Kiya Mortenson is in a bit of a bind. Currently without a job, with a dying car, and with no prospects on fixing either problem any time soon, Kiya is wondering where to go from here. Oh, and she needs to make sure that getting hit by lightning again didn’t do any damage. When her car breaks down (for what is not the first and definitely not the last time), she lucks out with not only car help from a passerby (Gregory), but also a job lined up from the good samaritan’s grandmother. Of course, his grandmother (and the family) are a bit odd – Gregory’s uncles and cousins do little more than sneer at her, and the women in the family practically grab their children and run away if she gets too close.
Turns out that the family are Travellers – like gypsies, but paranormal – and get their name from both their nomadic heritage and their abilities with time. Yes, as in time travelers.
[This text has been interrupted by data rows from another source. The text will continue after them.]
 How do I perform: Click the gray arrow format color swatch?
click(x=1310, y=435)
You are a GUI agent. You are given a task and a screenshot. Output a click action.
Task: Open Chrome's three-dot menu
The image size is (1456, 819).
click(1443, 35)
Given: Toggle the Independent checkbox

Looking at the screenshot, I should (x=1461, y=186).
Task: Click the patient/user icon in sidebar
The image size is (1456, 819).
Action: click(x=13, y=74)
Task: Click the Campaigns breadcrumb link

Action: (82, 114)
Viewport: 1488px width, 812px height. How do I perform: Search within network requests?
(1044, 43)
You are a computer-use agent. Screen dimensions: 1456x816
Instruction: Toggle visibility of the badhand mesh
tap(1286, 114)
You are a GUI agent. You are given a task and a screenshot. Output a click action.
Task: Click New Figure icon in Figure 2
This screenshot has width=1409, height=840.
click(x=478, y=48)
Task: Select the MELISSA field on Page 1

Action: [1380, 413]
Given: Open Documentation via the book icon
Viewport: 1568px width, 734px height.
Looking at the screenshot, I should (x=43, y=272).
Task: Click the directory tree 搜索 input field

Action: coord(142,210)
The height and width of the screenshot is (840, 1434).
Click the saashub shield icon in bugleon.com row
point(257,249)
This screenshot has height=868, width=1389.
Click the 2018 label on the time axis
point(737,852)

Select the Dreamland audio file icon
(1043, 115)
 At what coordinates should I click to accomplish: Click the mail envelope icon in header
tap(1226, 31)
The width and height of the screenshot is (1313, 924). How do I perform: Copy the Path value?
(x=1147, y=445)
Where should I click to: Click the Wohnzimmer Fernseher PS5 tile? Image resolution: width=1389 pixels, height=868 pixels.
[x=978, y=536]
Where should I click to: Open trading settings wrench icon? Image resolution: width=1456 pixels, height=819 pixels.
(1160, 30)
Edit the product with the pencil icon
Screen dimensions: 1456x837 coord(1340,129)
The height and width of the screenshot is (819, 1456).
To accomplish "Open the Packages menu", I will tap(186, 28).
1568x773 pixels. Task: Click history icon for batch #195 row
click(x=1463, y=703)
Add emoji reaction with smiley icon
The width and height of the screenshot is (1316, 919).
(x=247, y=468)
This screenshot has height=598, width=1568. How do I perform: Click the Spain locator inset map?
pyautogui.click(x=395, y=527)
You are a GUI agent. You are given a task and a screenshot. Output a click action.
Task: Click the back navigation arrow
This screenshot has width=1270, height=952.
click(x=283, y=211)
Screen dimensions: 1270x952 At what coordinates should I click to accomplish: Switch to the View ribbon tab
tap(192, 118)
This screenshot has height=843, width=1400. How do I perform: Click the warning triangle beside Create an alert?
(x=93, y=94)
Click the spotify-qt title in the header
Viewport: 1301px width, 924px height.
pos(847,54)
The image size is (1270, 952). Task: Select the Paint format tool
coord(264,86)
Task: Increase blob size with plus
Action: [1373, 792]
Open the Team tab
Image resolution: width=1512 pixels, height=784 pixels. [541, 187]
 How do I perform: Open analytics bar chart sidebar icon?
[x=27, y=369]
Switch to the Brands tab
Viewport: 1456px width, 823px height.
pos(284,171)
Travelers can take time from someone (they have to pay for it in silver, otherwise there can be some pretty dire consequences from the spirits), and the strongest, if they take enough, can actually travel through time. And apparently deja vu is someone stealing your time (or a glitch in the Matrix. But we’re sticking with the time story for this one).
But there is more going on than just stealing time – someone is killing people, and Peter Faa, a member of the Watch, basically a police force for the supernatural, is on his trail. Peter, and his spirit sidekick Sunil, know that Travellers are involved. But he doesn’t know how deep Kiya is in this whole mess, and he’s starting to wonder if he even cares.
Kiya is an offbeat character – how many people you know talk constantly about the inner battles of their id, ego, and superego? She’s a little like that crazy friend everyone has – a great person with a serious case of verbal diarrhea. And since most of the story is told solely from her point a view, we get mostly her mental monologues. Which is interesting, but got a bit tiring after a while. Kiya gets a bit rambly, and that’s where I lost focus a couple of times as a reader. Peter is pretty stuffy in the beginning – he comes across as angry and cold – but warms up as time goes on, which helps with the romance part of the story.
There is a lot of old versus new going on with the characters, and some fun little details (the pugs! oh the pugs!) that made the background of the story a lot more interesting. The romance was a little boring with everything else going on, but the characters were interesting and the plot kept things moving along at a nice clip.
The romance was second to the suspense and the description of the paranormal in this world (actually, the author included appendices on both the Traveller society and a few of their words). It worked overall, but I hope that the romance is stronger in the next books, because I definitely want to read more of this series. The next book is due out in September, and is about the lovely Gregory (good samaritan), so I have high hopes!
So basically, if you are looking for a sweeping romance, something serious with lots of drama, don’t pick this one up. If you are looking for something fun? Go for it.